* [GIVEN TEXT]
= = = = =
Is now a good time to take out a personal loan?
We sat down with OneMain Financial’s chief risk officer to talk about borrowing amid the COVID-19 pandemic.
With record unemployment rates and government assistance programs that often aren’t enough, Americans across the country are wondering how to cover their bills during the coronavirus outbreak. Some are even considering taking out a personal loan to cover expenses they can’t put on hold, like groceries, insurance and rent.
While a personal loan can help you save if you’re struggling with high-interest credit card debt, it might not be a good option for everyone. Taking on debt to pay off this month’s bills will only add to your expenses in the coming months and could land you in a worse situation than you were in before.
It can also be harder to get a personal loan now than it was before COVID-19 hit, thanks to the shaky economy.
We spoke with Richard Tambor, chief risk officer at OneMain Financial, about the state of the lending market and whether now is a good time to take out a personal loan.
“If now feels like a good time to do debt consolidation and put yourself in a place where you can have clear visibility to paying off your debts or fixed-term loans, then it’s a great time to take out a loan,” Tambor tells Finder.
“But if you’ve got lots of personal uncertainty in terms of your job or your health or anything else, then maybe it’s not. But each situation is unique.”
= = = = =
* [EXTRACTED MATERIAL]
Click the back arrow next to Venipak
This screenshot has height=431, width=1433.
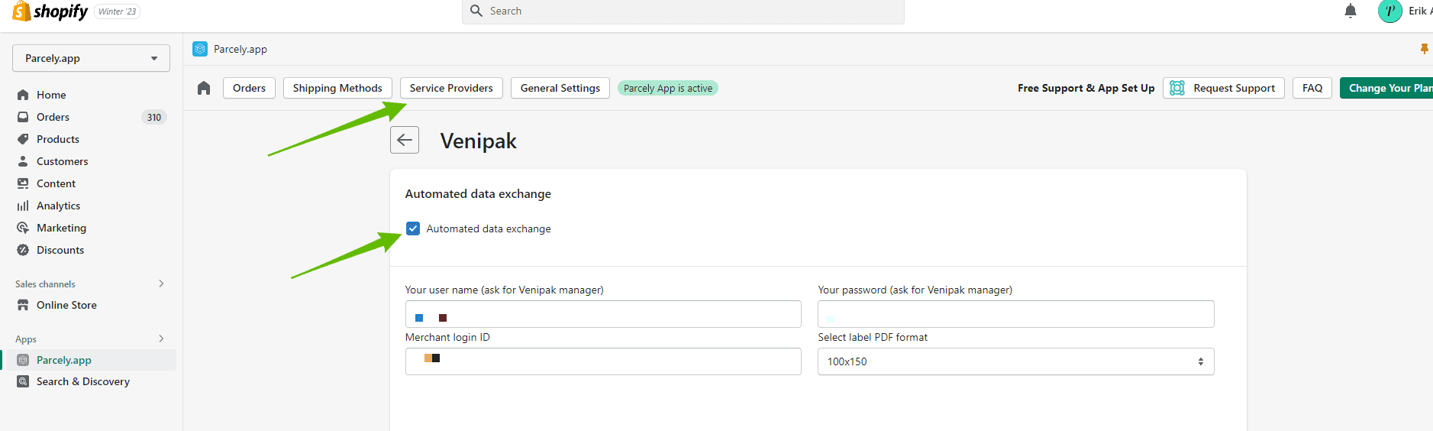(405, 140)
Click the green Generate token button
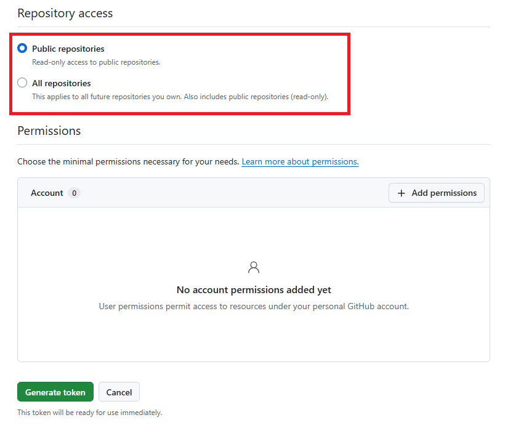 [x=55, y=392]
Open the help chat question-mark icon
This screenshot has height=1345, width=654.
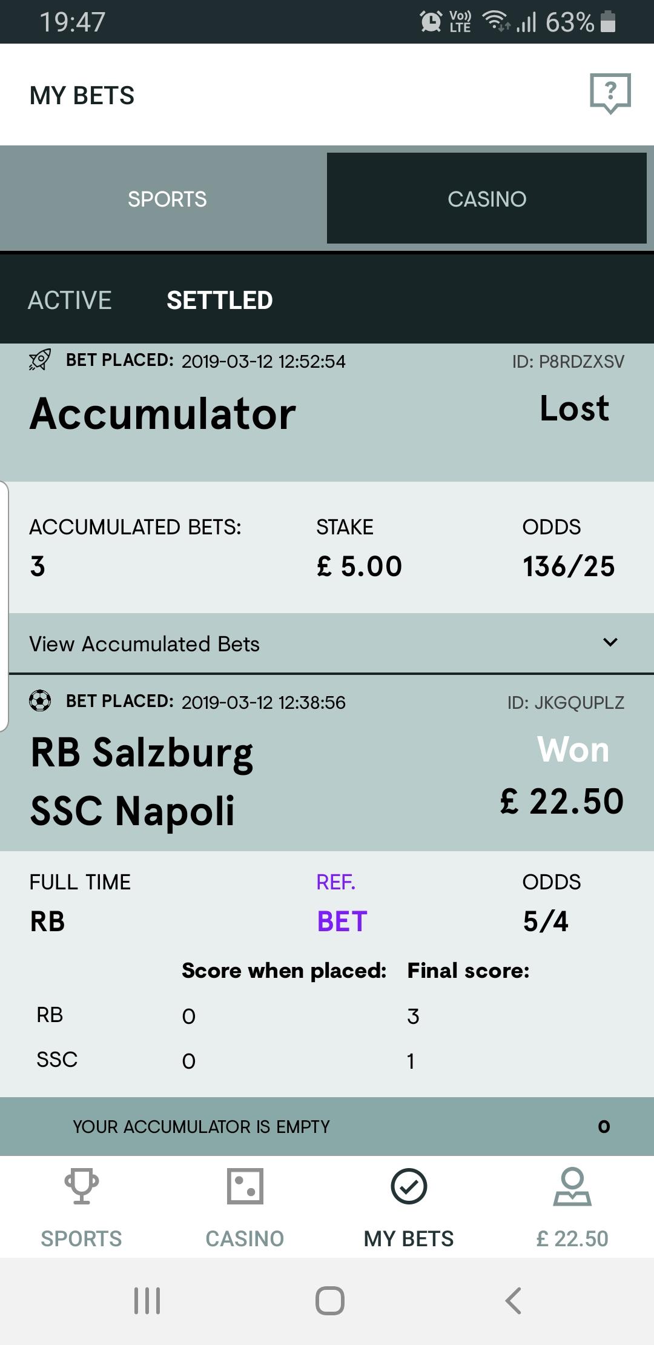[x=610, y=93]
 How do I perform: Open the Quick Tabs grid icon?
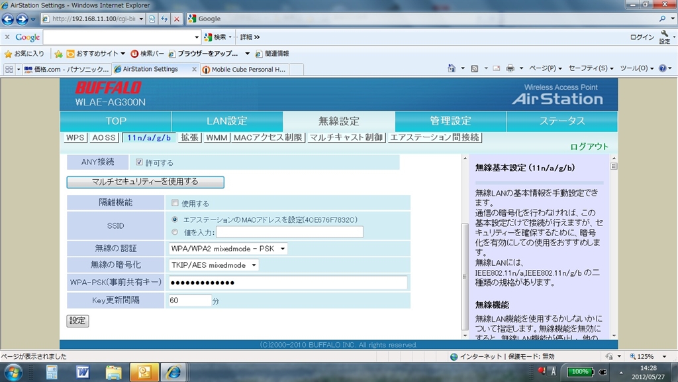(x=9, y=69)
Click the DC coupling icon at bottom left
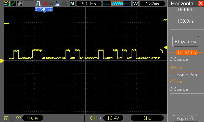204x122 pixels. click(x=6, y=118)
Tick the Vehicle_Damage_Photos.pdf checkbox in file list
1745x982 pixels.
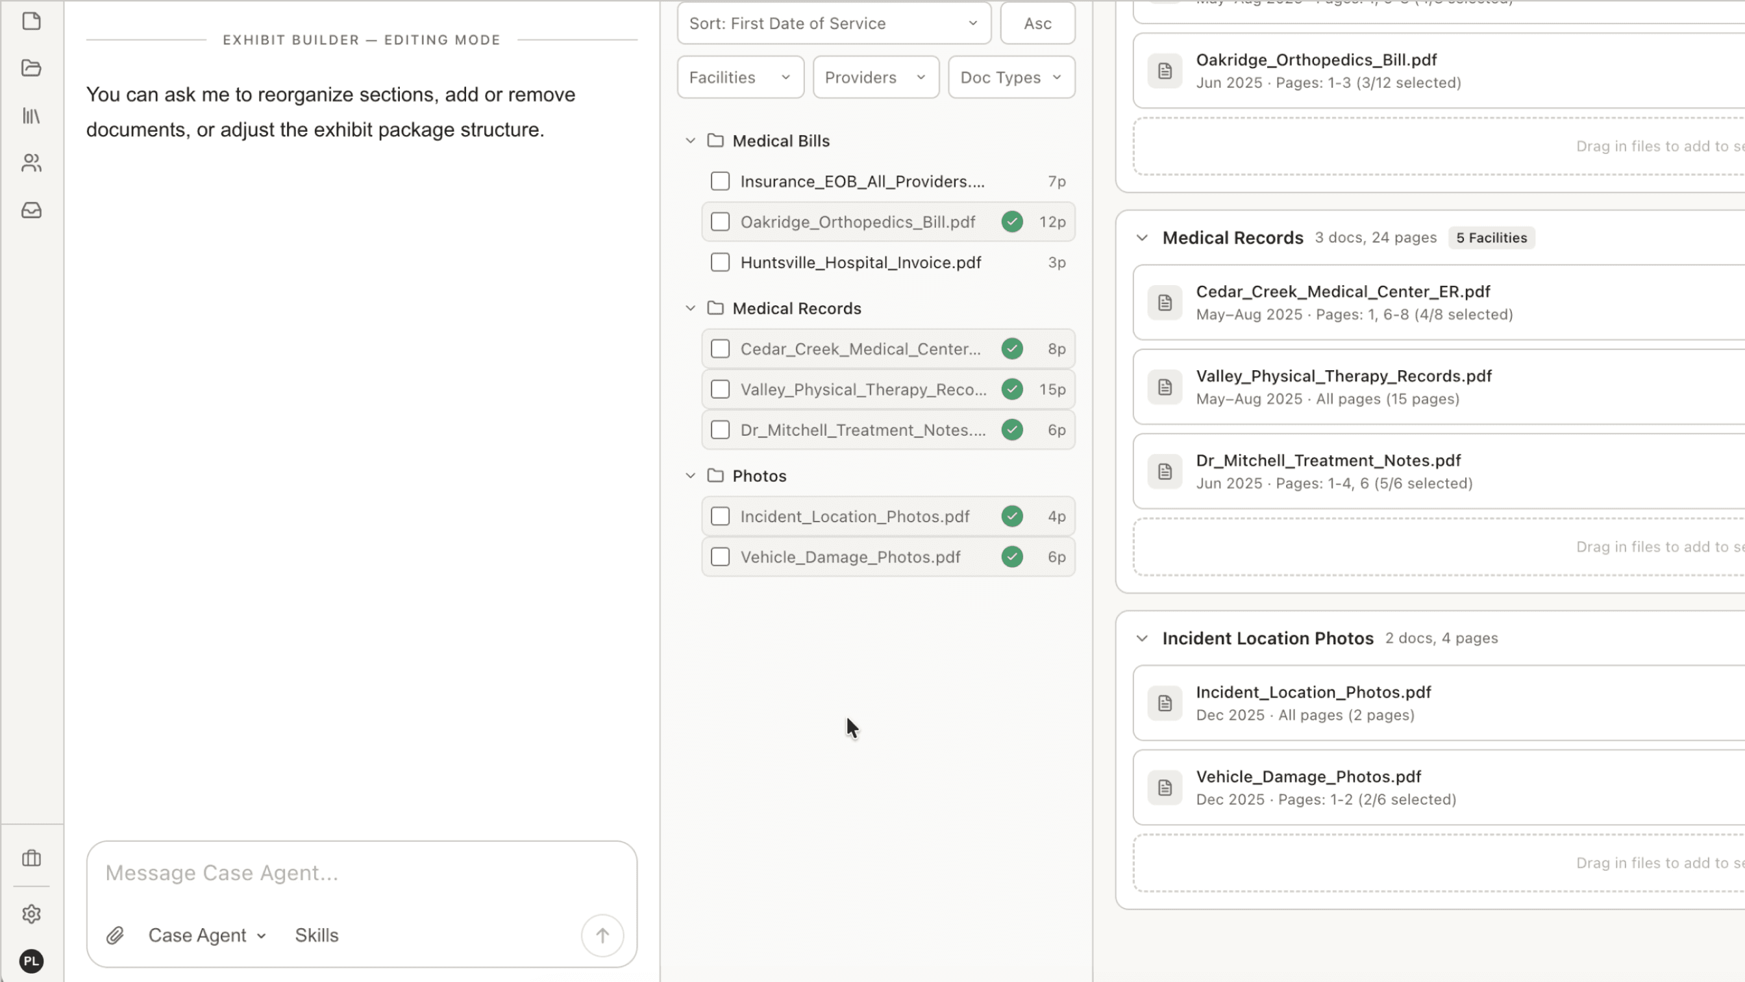point(720,557)
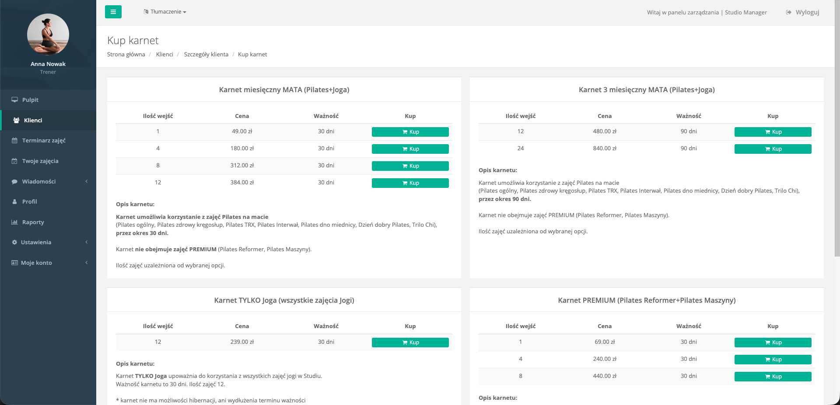Buy the TYLKO Joga pass for 239.00 zł
This screenshot has width=840, height=405.
(x=410, y=343)
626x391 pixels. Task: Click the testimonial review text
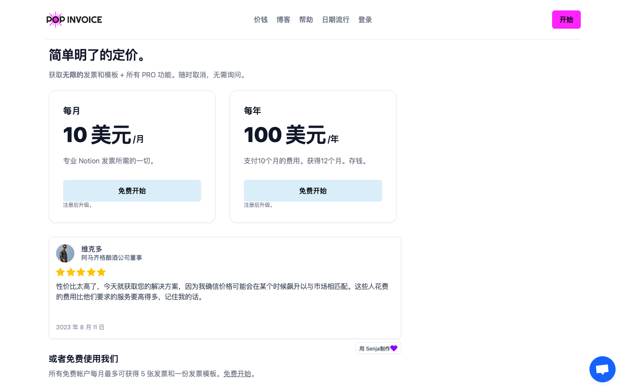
= = = = =
* [PARTS OF THE EXERCISE]
a – Answer these questions from the article on personal loans, one per line:
(i) What position does Richard Tambor hold, and at which company?
(ii) Which expenses that can't be put on hold are some Americans considering covering with a personal loan?
(iii) What does the article give as the reason a personal loan can be harder to get now than before COVID-19?
b – Write the next few paragraphs of the article on personal loans, picking up after Tambor's remark that each situation is unique.

* [RESPONSES]
a –
(i) He is chief risk officer at OneMain Financial.
(ii) Groceries, insurance and rent.
(iii) The shaky economy.

b –
Choose the right type of lender for your credit score
If you think a personal loan could help, think about what type of lender you want to apply with. Different types of lenders can benefit different types of borrowers.
For example, borrowers with good to excellent credit — usually a score of 670 or higher — can often find the most favorable rates and terms with a bank.
But if you have fair credit — a score between 580 and 669 — you might have an easier time qualifying with an online lender.
Beyond fair credit, we asked Tambor who the ideal borrower is to get a good rate on a OneMain personal loan.
“Our customer segment — we’ll call them nonprime, hard-working Americans,” says Tamber.
“So if you just look at the profile of our customers, they really look like mainstream America: Average age in their 40s, they have stable employment, stable time at their homes, credit files, bank accounts, but at some point in their past, they may have had a credit issue.”
Be prepared for stricter eligibility requirements
But even if you were able to qualify for a personal loan before the pandemic hit, that might not be the case now.
Due to unstable employment throughout the country, income is no longer a reliable indicator of whether a borrower can afford to pay back their debt.
And with many Americans taking advantage of deferment and forbearance programs on their student loans, car loans, credit cards and other bills, lenders expect a wave of defaults once repayments kick in again.
If this happens, they stand to lose a lot of money.
This has caused some lenders to use stricter eligibility requirements and offer fewer loans. We asked Tambor how this is affecting the lending market.
“There’s really two dominant features of what’s happening in the lending market right now. One of them is that most lenders have pulled back,” Tambor tells Finder.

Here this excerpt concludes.